There are different methods that we can use in factoring quadratic expressions. The tricky part is that not every method applies to every quadratic expression, so you must familiarize yourself with each method until you know which one to use in any given quadratics. This article will provide you with a complete guide on using each method and examples so we can apply them.

## How to Factor a Quadratic Equation

In factoring a quadratic equation $ax^2+bx+c=0$, you need to solve for the factors $p_1 x+r_1$ and $p_2 x+r_2$ such that:

$$(p_1 x+r_1 )(p_2 x+r_2 )=ax^2+bx+c.$$

For instance, take the quadratic equation:

$$2x^2+3x-2=0.$$

The factors of the given quadratic polynomial are $2x-1$ and $x+2$ because, when multiplied, it will give us the polynomial $2x^2+3x-2$. So we can rewrite the quadratic equation above as

$$(2x-1)(x+2)=0.$$

But before you can solve these factors, you must first know which method to use to arrive at the correct factors of a quadratic polynomial. Of course, you cannot go around multiplying every factor you can think of until you arrive at the original quadratic expression.

In this article, we exhaust all the possible methods we could use in factoring quadratic expressions. We will discuss the following methods, which quadratic polynomials they apply, and give examples.

- Factoring Using the Greatest Common Factor
- Factoring by Grouping
- Factoring Using the Middle Term
- Factoring Perfect Square Trinomials
- Factoring Difference of Squares
- Factoring Quadratic Formula

### Factoring Using the Greatest Common Factor

Some quadratic expressions share a common factor in each term in the expression. The goal is to factor out the greatest factor common to each term.

We are familiar with finding the greatest common factor of two numbers. For example, the greatest common factor of $12$ and $18$ is $6$. This also applies to factoring quadratics that share a common factor.

This method applies to quadratic expressions of the form:

$$ax^2+bx.$$

where $a$ and $b$ share a common factor.

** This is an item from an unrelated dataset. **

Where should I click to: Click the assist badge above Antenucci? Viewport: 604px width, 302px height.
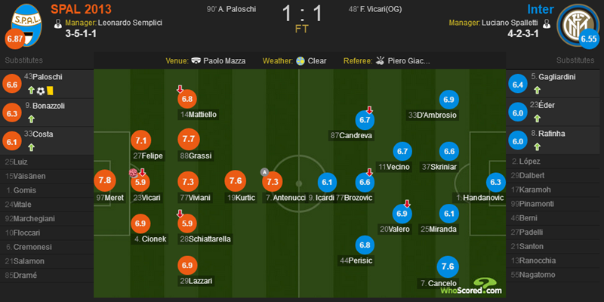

If $d$ is the greatest common factor of $a$ and $b$, then we can factor out $d$ on $a$ and $b$ so that we have coefficients $\dfrac{a}{d}$ and $\dfrac{b}{d}$.

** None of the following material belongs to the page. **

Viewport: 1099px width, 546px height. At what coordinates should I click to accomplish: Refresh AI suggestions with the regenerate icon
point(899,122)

$$ax^2+bx=d\left(\dfrac{a}{d} x^2+\dfrac{b}{d} x\right)$$

Note that since $d$ is a factor of $a$ and $b$, we are guaranteed that $\frac{a}{d}$ and $\frac{b}{d}$ are integers. Moreover, we can also factor out $x$ since $x$ is the greatest common factor of $x$ and $x^2$.

Thus, factoring the expression, we have:

$$ax^2+bx=(dx)\left(\dfrac{a}{d}x+\dfrac{b}{d}\right).$$

Let’s look at some of the examples.

### Example 1

- Factor the quadratic expression $15x^2-25x$.

We take the coefficients $15$ and $25$ and solve for its greatest common factor. We know that the greatest common factor of $15$ and $25$ is $5$. Thus, we can factor out $5x$ from the expression. So we have:

\begin{align*}

15x^2-25x&=(5x)\left(\dfrac{15x^2}{5x}-\dfrac{25x}{5x}\right)\\

&=(5x)(3x-5).

\end{align*}

Hence, the factors of $15x^2-25x$ are $5x$ and $3x-5$.

- Solve for the factors of $9x^2+2x$.

The coefficients of the quadratic expression are $9$ and $2$. However, $9$ and $2$ do not have a common factor greater than $1$. Thus, the greatest common factor of the coefficients is $1$. This means that we will only factor out $x$ in the expression. So factoring $9x^2+2x$, we have

$9x^2+2x=x(9x+2).$

In Example 1, all the quadratic expressions are factored completely because the factors are of the form $p_1 x+r_1$ and $p_2 x+r_2$, wherein $r_1$ is zero.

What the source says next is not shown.